Texte:
________________
Les chercheurs du MIT à l’origine du projet Norman abonde dans ce sens. « Lorsque les gens parlent d’algorithmes d’intelligence artificielle biaisés et injustes, le coupable n’est souvent pas l’algorithme lui-même, mais les données biaisées qui l’ont alimenté », soulignent-ils. Alors que l’intelligence artificielle est de plus en plus utilisée (et notamment par les services RH), le danger du biais est plus que jamais d’actualité. Deux leviers peuvent être exploités pour en limiter autant que possible les effets.
- Diversité des sources
On l’a vu, la qualité des données est un enjeu absolument fondamental. L’intelligence artificielle doit disposer d’une vision la plus complète possible de son sujet pour fonder une réflexion juste. Pour limiter les carences dans les jeux de données utilisées, il est donc nécessaire de pouvoir s’appuyer sur une infrastructure puissante de collecte, capable de récupérer la donnée au plus près de la source, d’analyse, à même de la traiter le plus efficacement possible, mais aussi de stockage, en mesure d’évoluer au même rythme que les besoins. Car une intelligence artificielle n’est jamais un système achevé mais un processus continu, dont l’acuité n’aura de cesse d’augmenter à mesure que grandiront les sources qui l’alimentent. Tout espoir n’est donc pas perdu pour Norman.
________________
Données fournies:
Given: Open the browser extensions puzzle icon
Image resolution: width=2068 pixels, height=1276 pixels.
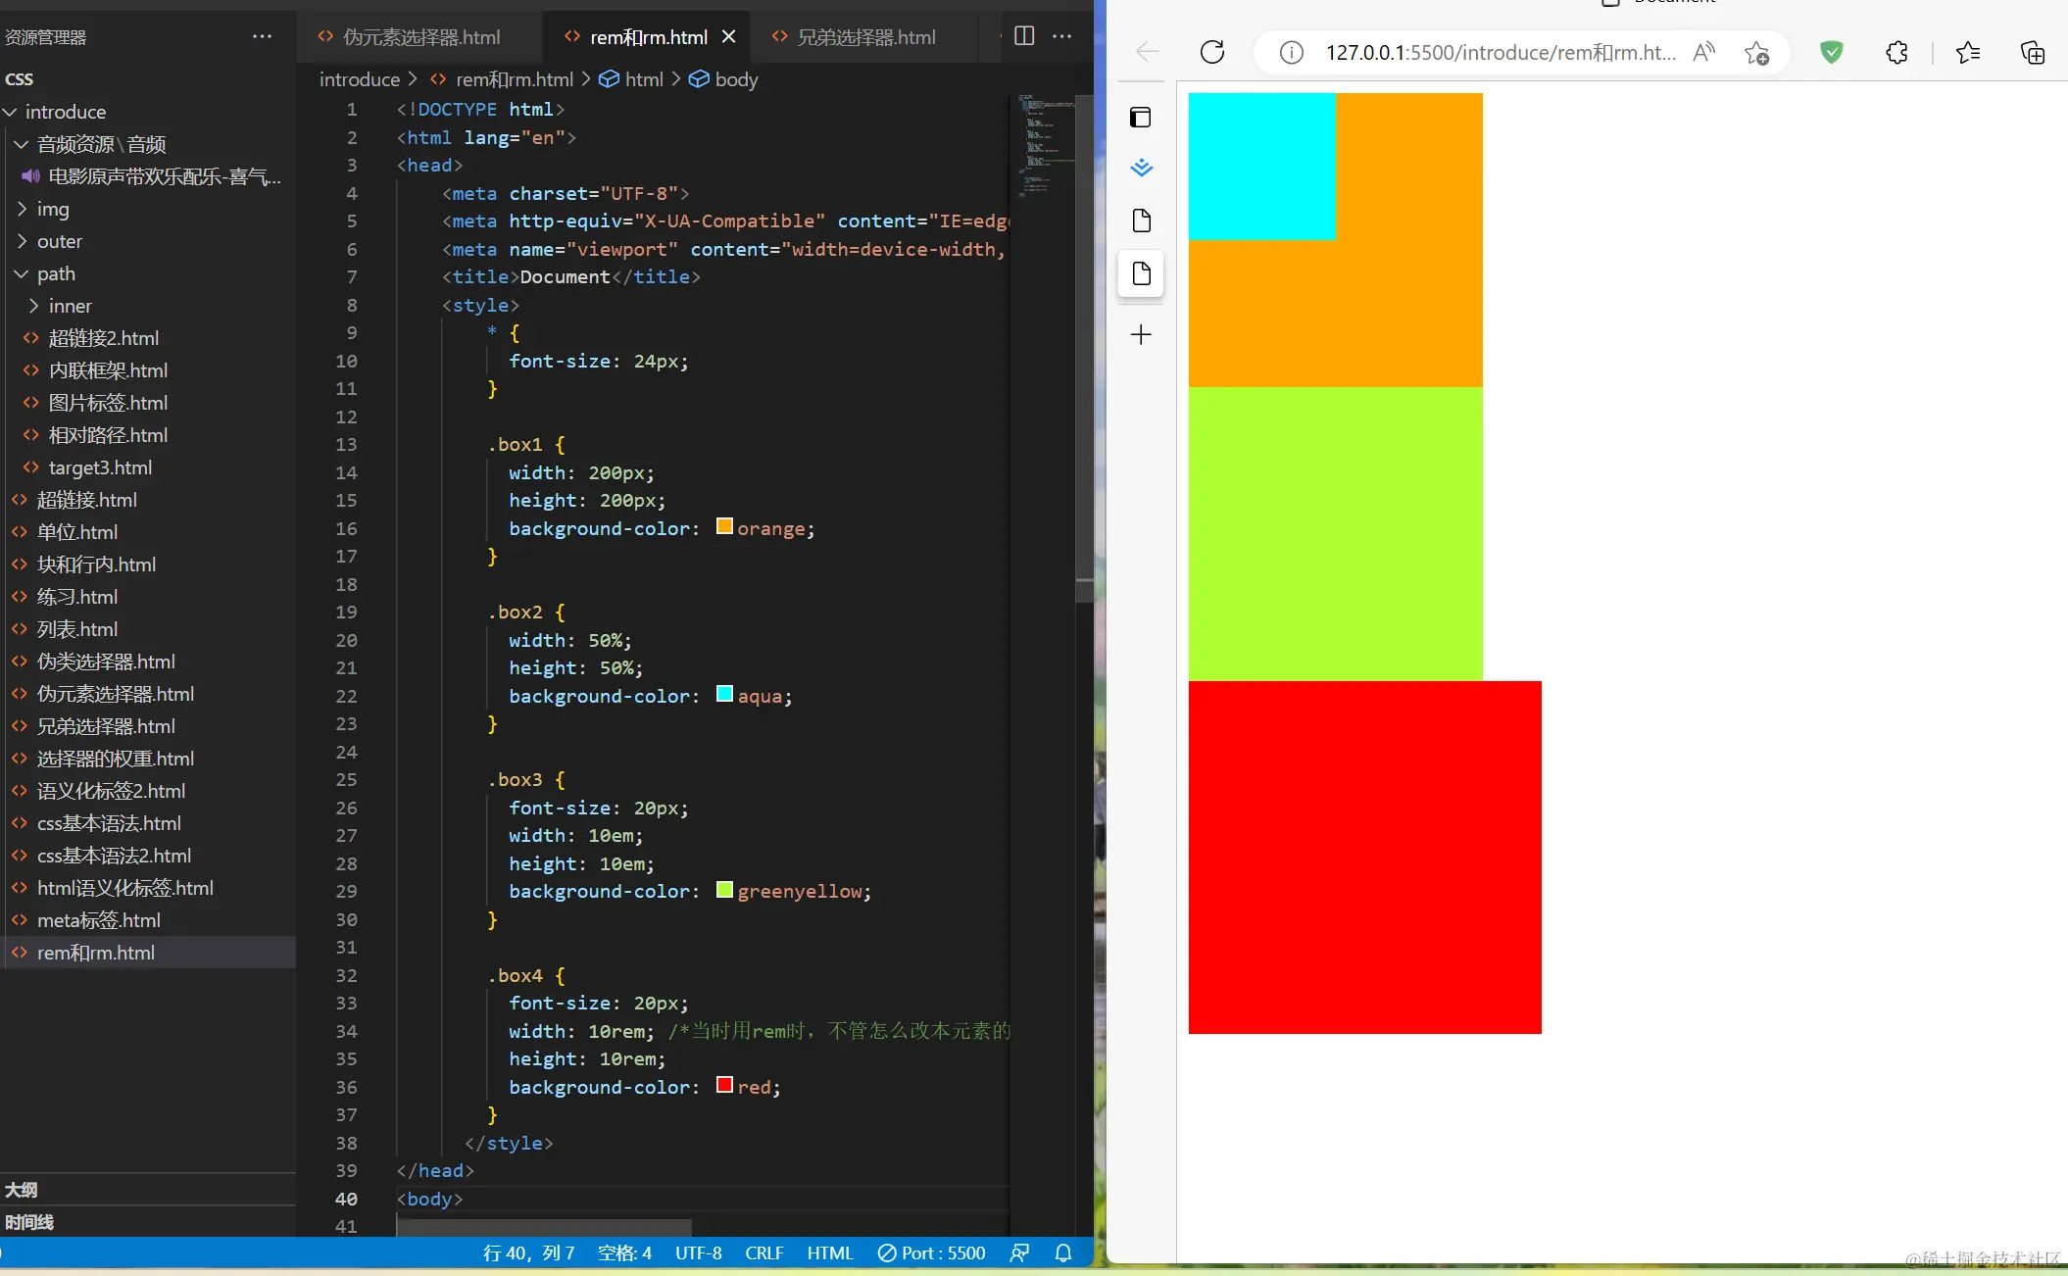Looking at the screenshot, I should point(1896,52).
________________
Consignes:
1/ Recopiez mot pour mot le passage du texte ci-dessus sur les biais de l'intelligence artificielle qui commence par « Les chercheurs du » et s'arrête après « possible les effets. ».
2/ Traduisez en anglais cette phrase du texte sur les biais de l'intelligence artificielle : « L'intelligence artificielle doit disposer d'une vision la plus complète possible de son sujet pour fonder une réflexion juste. »

Réponses dans l'ordre:
1/
Les chercheurs du MIT à l’origine du projet Norman abonde dans ce sens. « Lorsque les gens parlent d’algorithmes d’intelligence artificielle biaisés et injustes, le coupable n’est souvent pas l’algorithme lui-même, mais les données biaisées qui l’ont alimenté », soulignent-ils. Alors que l’intelligence artificielle est de plus en plus utilisée (et notamment par les services RH), le danger du biais est plus que jamais d’actualité. Deux leviers peuvent être exploités pour en limiter autant que possible les effets.

2/ Artificial intelligence must have the most complete view possible of its subject in order to reason soundly.